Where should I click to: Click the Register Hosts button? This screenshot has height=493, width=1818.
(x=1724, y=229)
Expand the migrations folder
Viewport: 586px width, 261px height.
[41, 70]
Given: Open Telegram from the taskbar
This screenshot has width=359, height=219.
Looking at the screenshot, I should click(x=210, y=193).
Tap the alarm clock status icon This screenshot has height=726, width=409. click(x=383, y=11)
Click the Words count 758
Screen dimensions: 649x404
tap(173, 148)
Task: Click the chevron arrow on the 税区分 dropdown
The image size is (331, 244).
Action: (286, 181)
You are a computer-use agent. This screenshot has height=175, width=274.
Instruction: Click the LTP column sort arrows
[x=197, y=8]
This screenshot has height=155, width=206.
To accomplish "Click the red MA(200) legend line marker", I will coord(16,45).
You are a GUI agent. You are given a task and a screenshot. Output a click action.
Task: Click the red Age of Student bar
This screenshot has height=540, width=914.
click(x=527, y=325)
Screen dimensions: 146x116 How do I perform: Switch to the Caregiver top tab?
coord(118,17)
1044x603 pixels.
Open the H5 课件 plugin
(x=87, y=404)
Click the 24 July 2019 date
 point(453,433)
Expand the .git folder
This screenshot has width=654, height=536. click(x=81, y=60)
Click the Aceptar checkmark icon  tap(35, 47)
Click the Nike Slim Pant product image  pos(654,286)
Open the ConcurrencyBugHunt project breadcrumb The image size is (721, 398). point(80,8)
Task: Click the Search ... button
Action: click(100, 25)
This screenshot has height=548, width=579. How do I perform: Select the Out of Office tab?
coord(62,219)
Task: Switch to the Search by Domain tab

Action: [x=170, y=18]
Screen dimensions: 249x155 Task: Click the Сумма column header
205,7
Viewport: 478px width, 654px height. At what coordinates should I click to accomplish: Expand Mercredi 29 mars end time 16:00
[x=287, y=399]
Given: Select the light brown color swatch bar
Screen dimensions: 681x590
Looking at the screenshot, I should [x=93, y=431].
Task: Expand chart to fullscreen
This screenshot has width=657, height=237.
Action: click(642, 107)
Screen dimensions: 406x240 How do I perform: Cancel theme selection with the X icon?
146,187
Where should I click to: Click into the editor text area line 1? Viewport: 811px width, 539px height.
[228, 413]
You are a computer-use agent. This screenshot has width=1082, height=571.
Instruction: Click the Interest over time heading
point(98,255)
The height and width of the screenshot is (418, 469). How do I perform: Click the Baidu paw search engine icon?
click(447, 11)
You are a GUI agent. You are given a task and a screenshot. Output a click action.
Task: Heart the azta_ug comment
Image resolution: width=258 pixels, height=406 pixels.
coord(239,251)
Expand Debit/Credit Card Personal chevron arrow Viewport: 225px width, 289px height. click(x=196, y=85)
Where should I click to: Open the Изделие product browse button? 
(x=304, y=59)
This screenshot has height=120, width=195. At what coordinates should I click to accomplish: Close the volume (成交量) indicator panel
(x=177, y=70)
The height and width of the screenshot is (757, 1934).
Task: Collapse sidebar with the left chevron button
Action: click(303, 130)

━━━━━━━━━━━━━━━━━━━━━━━━━━━━━━

Copy out the entries from the material above, matching each one exactly.

Where should I click to: Click the Register Hosts button? This screenshot has height=493, width=1818.
(x=1724, y=229)
Expand the migrations folder
Viewport: 586px width, 261px height.
[41, 70]
Given: Open Telegram from the taskbar
This screenshot has width=359, height=219.
Looking at the screenshot, I should click(x=210, y=193).
Tap the alarm clock status icon This screenshot has height=726, width=409. click(x=383, y=11)
Click the Words count 758
Screen dimensions: 649x404
tap(173, 148)
Task: Click the chevron arrow on the 税区分 dropdown
The image size is (331, 244).
Action: (286, 181)
You are a computer-use agent. This screenshot has height=175, width=274.
Instruction: Click the LTP column sort arrows
[x=197, y=8]
This screenshot has height=155, width=206.
To accomplish "Click the red MA(200) legend line marker", I will coord(16,45).
You are a GUI agent. You are given a task and a screenshot. Output a click action.
Task: Click the red Age of Student bar
This screenshot has height=540, width=914.
click(x=527, y=325)
Screen dimensions: 146x116 How do I perform: Switch to the Caregiver top tab?
coord(118,17)
1044x603 pixels.
Open the H5 课件 plugin
(x=87, y=404)
Click the 24 July 2019 date
 point(453,433)
Expand the .git folder
This screenshot has width=654, height=536. click(x=81, y=60)
Click the Aceptar checkmark icon  tap(35, 47)
Click the Nike Slim Pant product image  pos(654,286)
Open the ConcurrencyBugHunt project breadcrumb The image size is (721, 398). point(80,8)
Task: Click the Search ... button
Action: click(100, 25)
This screenshot has height=548, width=579. How do I perform: Select the Out of Office tab?
coord(62,219)
Task: Switch to the Search by Domain tab

Action: [x=170, y=18]
Screen dimensions: 249x155 Task: Click the Сумма column header
205,7
Viewport: 478px width, 654px height. At what coordinates should I click to accomplish: Expand Mercredi 29 mars end time 16:00
[x=287, y=399]
Given: Select the light brown color swatch bar
Screen dimensions: 681x590
Looking at the screenshot, I should [x=93, y=431].
Task: Expand chart to fullscreen
This screenshot has width=657, height=237.
Action: click(642, 107)
Screen dimensions: 406x240 How do I perform: Cancel theme selection with the X icon?
146,187
Where should I click to: Click into the editor text area line 1? Viewport: 811px width, 539px height.
[228, 413]
You are a computer-use agent. This screenshot has width=1082, height=571.
Instruction: Click the Interest over time heading
point(98,255)
The height and width of the screenshot is (418, 469). How do I perform: Click the Baidu paw search engine icon?
click(447, 11)
You are a GUI agent. You are given a task and a screenshot. Output a click action.
Task: Heart the azta_ug comment
Image resolution: width=258 pixels, height=406 pixels.
coord(239,251)
Expand Debit/Credit Card Personal chevron arrow Viewport: 225px width, 289px height. click(x=196, y=85)
Where should I click to: Open the Изделие product browse button? 
(x=304, y=59)
This screenshot has height=120, width=195. At what coordinates should I click to accomplish: Close the volume (成交量) indicator panel
(x=177, y=70)
The height and width of the screenshot is (757, 1934).
Task: Collapse sidebar with the left chevron button
Action: click(303, 130)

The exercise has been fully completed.